Volunteers continue to repair homes flooded 6 months ago
SPRINGFIELD, Mo. (KY3) Doris Marsh’s home is finally being repaired after being flooded back in January.
Marsh remembers the moment she realized her converted garage was full of water, “When I stepped down and I stepped in water. And my feet got wet, and I thought, oh, what is this?”
She applied for FEMA help, but didn’t qualify.
“So then I thought, what am I going to do. I know I can’t afford this on my own,” says Marsh.
While mold kept growing in her converted garage, FEMA passed on the list of people who had applied for flood help to the Catholic Charities. They’re now in charge of making sure hundreds of homes across the Ozarks get repaired, whether they got FEMA money or not.
“Doris just didn’t know the right people to call at the time that it happened. And so that’s why when we got the list and started calling and we found she still had wet things in her house,” says Christie Dade, Director of Construction for Catholic Charities of Southern Missouri.
This week, volunteers from a church in Oskaloosa Iowa are helping restore 9 homes in Greene County.
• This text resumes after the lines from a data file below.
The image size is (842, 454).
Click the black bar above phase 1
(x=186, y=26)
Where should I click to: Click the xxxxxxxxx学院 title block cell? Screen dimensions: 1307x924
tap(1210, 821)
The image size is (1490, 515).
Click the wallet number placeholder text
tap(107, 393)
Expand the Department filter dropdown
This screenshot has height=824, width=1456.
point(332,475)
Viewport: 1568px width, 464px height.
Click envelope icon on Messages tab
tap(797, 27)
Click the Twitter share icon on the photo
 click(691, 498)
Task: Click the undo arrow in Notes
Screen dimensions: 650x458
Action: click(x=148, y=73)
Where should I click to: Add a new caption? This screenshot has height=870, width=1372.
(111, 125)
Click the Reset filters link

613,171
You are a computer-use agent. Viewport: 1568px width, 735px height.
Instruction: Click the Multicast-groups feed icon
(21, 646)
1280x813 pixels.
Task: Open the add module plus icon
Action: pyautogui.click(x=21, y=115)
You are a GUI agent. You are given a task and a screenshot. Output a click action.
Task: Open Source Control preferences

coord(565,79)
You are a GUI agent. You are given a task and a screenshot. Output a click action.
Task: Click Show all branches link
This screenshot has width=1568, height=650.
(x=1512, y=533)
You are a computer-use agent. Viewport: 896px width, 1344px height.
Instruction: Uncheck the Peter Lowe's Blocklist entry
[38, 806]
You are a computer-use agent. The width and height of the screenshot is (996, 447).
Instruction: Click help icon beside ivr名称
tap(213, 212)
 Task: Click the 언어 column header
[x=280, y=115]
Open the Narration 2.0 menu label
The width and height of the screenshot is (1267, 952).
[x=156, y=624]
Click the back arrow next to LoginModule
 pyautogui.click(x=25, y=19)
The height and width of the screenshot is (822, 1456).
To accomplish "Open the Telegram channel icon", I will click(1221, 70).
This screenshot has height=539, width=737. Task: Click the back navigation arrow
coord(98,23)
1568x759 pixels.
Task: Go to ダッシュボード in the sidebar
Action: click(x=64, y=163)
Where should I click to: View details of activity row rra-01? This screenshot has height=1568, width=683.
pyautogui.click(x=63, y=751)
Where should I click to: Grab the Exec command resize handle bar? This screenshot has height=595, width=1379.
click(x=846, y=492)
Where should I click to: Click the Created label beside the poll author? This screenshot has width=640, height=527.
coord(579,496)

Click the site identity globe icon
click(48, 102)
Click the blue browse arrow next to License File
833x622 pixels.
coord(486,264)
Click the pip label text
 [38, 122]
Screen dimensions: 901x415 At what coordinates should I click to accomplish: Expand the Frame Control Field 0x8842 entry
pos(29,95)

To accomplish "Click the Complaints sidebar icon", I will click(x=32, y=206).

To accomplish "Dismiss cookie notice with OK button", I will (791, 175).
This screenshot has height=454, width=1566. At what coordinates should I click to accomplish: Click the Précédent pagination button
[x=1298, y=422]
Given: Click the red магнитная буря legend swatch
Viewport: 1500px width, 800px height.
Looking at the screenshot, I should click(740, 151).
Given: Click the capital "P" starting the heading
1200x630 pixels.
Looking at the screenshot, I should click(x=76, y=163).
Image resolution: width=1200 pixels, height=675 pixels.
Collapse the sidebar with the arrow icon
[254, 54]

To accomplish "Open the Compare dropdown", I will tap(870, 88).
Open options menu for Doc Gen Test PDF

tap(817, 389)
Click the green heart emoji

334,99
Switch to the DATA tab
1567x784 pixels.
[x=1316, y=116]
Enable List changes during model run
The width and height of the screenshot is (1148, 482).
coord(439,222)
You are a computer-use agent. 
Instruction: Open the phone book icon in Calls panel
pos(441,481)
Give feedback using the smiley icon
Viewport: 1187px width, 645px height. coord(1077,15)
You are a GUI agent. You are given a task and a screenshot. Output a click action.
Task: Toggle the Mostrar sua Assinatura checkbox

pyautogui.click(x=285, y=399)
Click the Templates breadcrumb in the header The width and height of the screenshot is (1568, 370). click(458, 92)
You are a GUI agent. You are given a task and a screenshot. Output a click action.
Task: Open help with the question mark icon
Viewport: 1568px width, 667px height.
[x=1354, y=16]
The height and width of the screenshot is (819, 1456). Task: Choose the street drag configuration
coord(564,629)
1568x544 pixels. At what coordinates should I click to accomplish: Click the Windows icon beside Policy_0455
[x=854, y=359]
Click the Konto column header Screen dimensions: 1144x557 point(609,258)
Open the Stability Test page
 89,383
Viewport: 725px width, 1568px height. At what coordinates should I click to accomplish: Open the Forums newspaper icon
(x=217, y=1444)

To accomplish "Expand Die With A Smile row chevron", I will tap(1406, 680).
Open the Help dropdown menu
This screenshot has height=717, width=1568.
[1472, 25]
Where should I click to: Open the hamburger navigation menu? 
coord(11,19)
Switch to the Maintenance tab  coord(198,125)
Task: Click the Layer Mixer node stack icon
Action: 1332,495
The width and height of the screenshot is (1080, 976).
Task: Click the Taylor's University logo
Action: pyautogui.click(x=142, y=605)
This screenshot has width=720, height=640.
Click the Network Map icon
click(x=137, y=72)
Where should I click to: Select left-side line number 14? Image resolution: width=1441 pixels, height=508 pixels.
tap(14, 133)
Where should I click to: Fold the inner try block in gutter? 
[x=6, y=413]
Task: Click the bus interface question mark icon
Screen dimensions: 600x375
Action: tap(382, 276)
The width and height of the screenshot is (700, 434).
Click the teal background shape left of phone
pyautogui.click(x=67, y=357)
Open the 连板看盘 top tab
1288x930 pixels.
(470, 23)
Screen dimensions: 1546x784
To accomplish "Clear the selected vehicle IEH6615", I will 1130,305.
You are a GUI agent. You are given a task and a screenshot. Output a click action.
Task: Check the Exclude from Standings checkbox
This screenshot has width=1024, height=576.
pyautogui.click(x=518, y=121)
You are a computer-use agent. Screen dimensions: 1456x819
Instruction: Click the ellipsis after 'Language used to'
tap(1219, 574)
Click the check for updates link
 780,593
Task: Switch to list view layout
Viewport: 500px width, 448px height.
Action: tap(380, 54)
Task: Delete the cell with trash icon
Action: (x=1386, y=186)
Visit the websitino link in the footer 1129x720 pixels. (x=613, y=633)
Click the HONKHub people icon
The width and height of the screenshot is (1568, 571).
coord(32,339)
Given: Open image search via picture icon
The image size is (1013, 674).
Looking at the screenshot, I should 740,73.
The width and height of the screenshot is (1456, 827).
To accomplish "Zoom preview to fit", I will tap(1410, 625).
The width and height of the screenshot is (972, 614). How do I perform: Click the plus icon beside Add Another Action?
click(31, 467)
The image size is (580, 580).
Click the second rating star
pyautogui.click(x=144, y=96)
“From I think right here, we had to take out the drywall and replace it with new dry wall because it had mold,” says 15-year-old Shekinah Boender, one of the volunteers from Oskaloosa.
For Doris and her puppy, Charmin, the 6 month nightmare is over.
“It is just such a relief to know that it’s, the mold is gone. My grand kids can stay down there again now,” says Marsh.
She’s amazed by the generosity.
“To work in this heat, to be a volunteer, these young kids, they’re just great,” says Marsh.
“It feels really good when you know I can be a help to other people and not a burden,” says Boender.
But dozens of other homes in the area still need repairs, and Catholic Charities is looking for more volunteers.
“We can use people if they can give a whole week that’s phenomenal, if they can give us 4 hours, we can find something for them to come do,” Dade says.
The repairs are long overdue, but its not too late to help.
“I do hope they know how much I appreciate it,” says Marsh.